** start of Source text **
Address: 1-1-43 Abenosuji, Abeno-ku, Osaka 545-0052, Osaka Prefecture
Where to Play:
One of the top attractions for kids in Osaka is Kids Plaza. And it lived up to its reputation. The plaza is filled with interactive games and exhibitions, as well as a multi-story indoor playground with massive slides. The educational museum has a science corner and role play activities which can keep the kiddos occupied for hours! There is also a huge playground in the park besides the building which a great place for some late afternoon outdoor play before dinner. There is no restaurant inside the plaza, but you can bring your own food in or go across the street to Freshness Burger for a quick bite.
Address: 2-1-7 Ogimachi, Kita-ku, Osaka 530-0025
Where to Eat:
Located in the heart of Minami District, this is a sensory experience for the whole family. The kids will be fascinated by all the lights and sights, as well as the delicious treats available as you stroll through the arcade. Osaka is known as a foodie’s paradise and the famed street food includes our girls three favourites: takoyaki – battered octopus fritters and okonomiyaki – savoury pancakes filled with just about anything, and yakisoba – fried noodles! As a popular tourist destination, most of the restaurants here will have English-menus and high chairs available.
Day trips from Osaka:
Hiroshima and Miyajima
Although Hiroshima is steeped in a tragic past and our little ones were too young to understand its significance, the memorial park and museum were both deeply impactful experiences for us.
** end of Source text **
* Parts of the exercise
**1)** Render this sentence from the Osaka family guide in Spanish: "One of the top attractions for kids in Osaka is Kids Plaza."
**2)** Duplicate a passage of the Osaka family guide that begins at the words "Address: 2-1-7 Ogimachi, Kita-ku, Osaka" and stops after the words "experiences for us.".
The listing plays no role in this exercise.
** start of Dataset section **
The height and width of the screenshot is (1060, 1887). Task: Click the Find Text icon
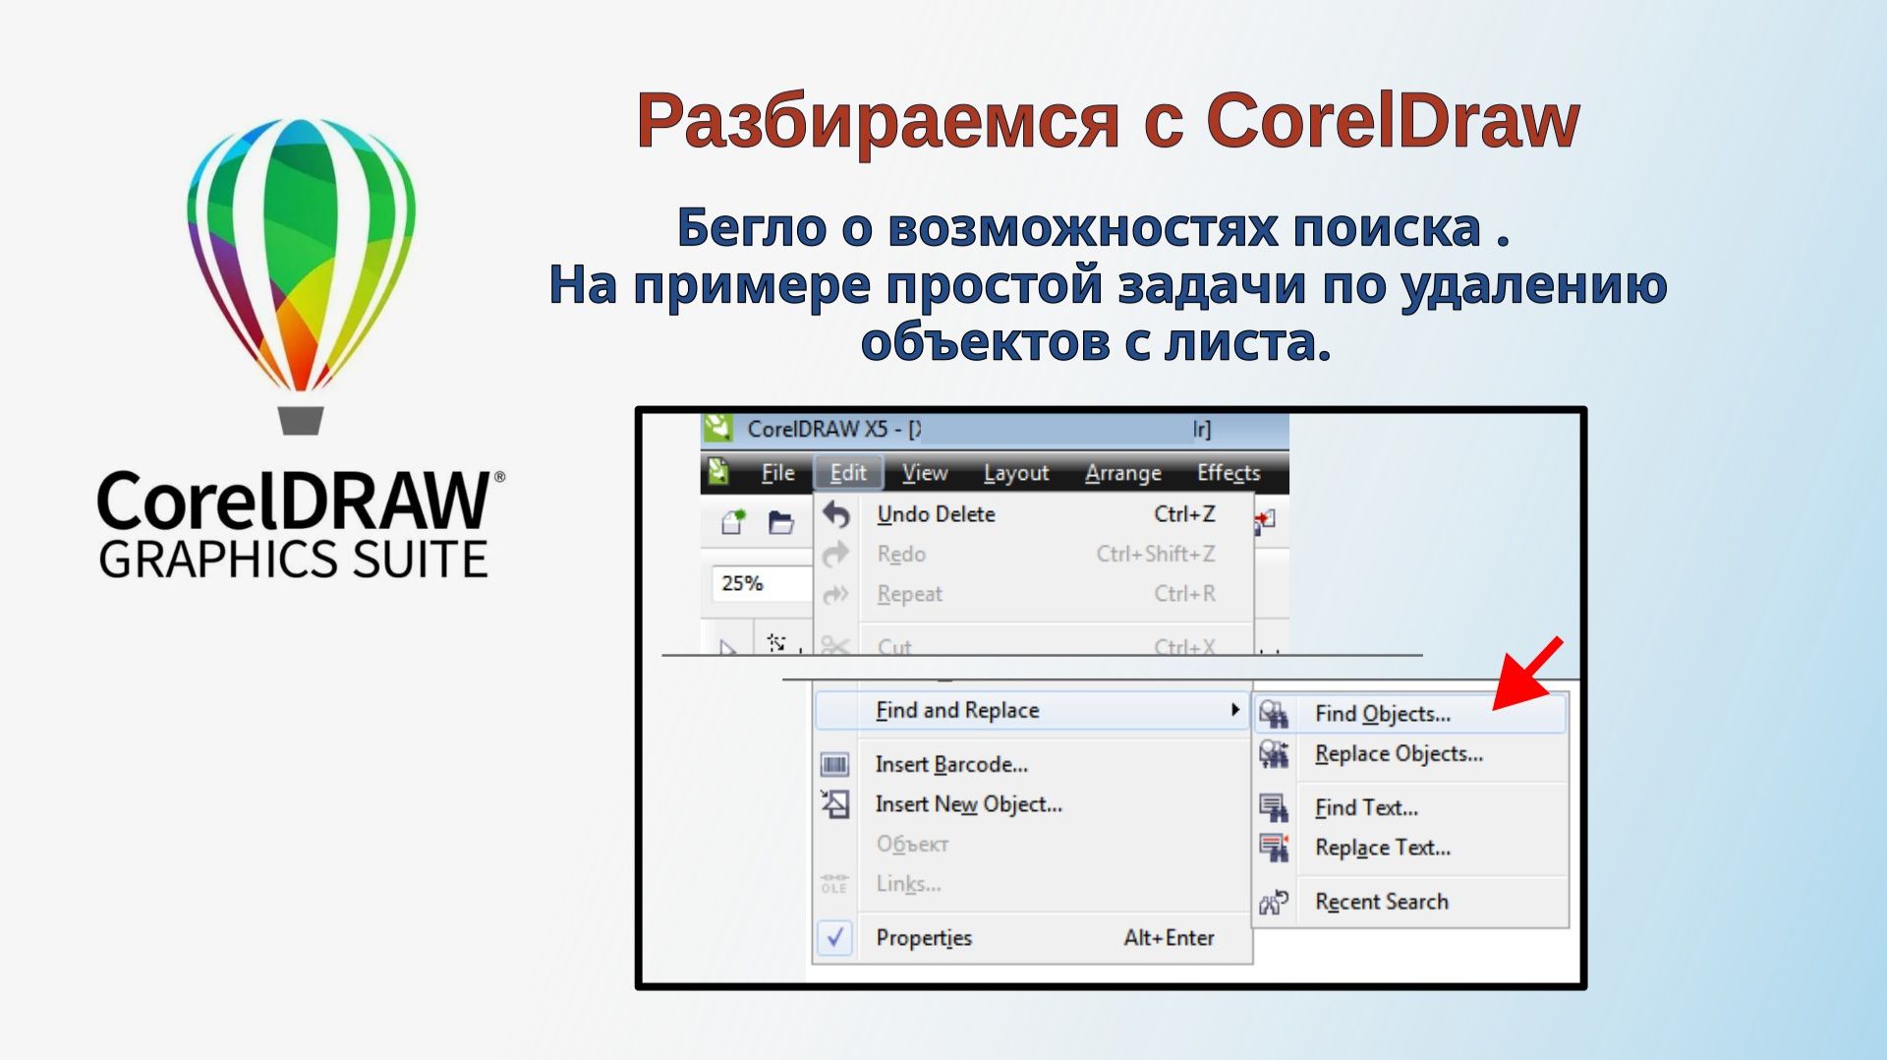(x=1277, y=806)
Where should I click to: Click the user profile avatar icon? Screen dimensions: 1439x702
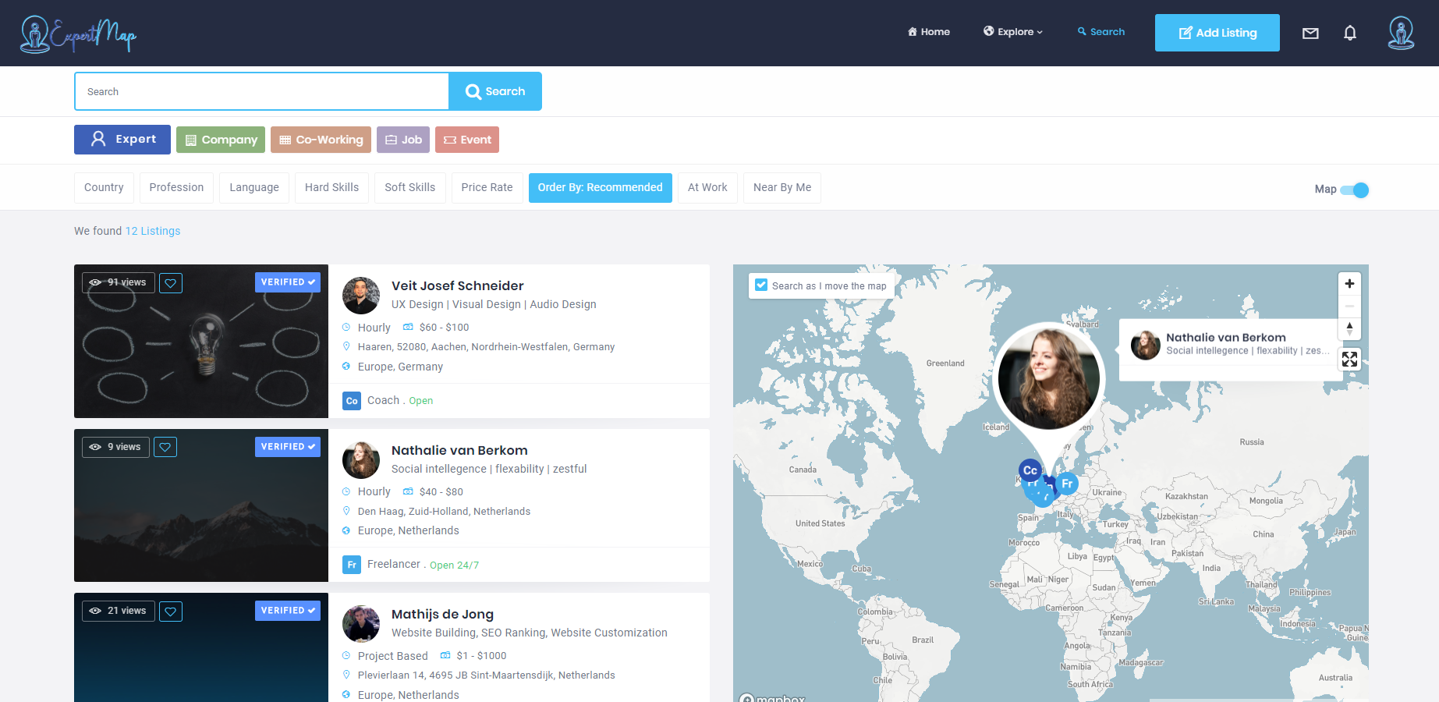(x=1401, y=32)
** end of Dataset section **
* Outputs by task
**1)** Una de las principales atracciones para niños en Osaka es Kids Plaza.

**2)**
Address: 2-1-7 Ogimachi, Kita-ku, Osaka 530-0025
Where to Eat:
Located in the heart of Minami District, this is a sensory experience for the whole family. The kids will be fascinated by all the lights and sights, as well as the delicious treats available as you stroll through the arcade. Osaka is known as a foodie’s paradise and the famed street food includes our girls three favourites: takoyaki – battered octopus fritters and okonomiyaki – savoury pancakes filled with just about anything, and yakisoba – fried noodles! As a popular tourist destination, most of the restaurants here will have English-menus and high chairs available.
Day trips from Osaka:
Hiroshima and Miyajima
Although Hiroshima is steeped in a tragic past and our little ones were too young to understand its significance, the memorial park and museum were both deeply impactful experiences for us.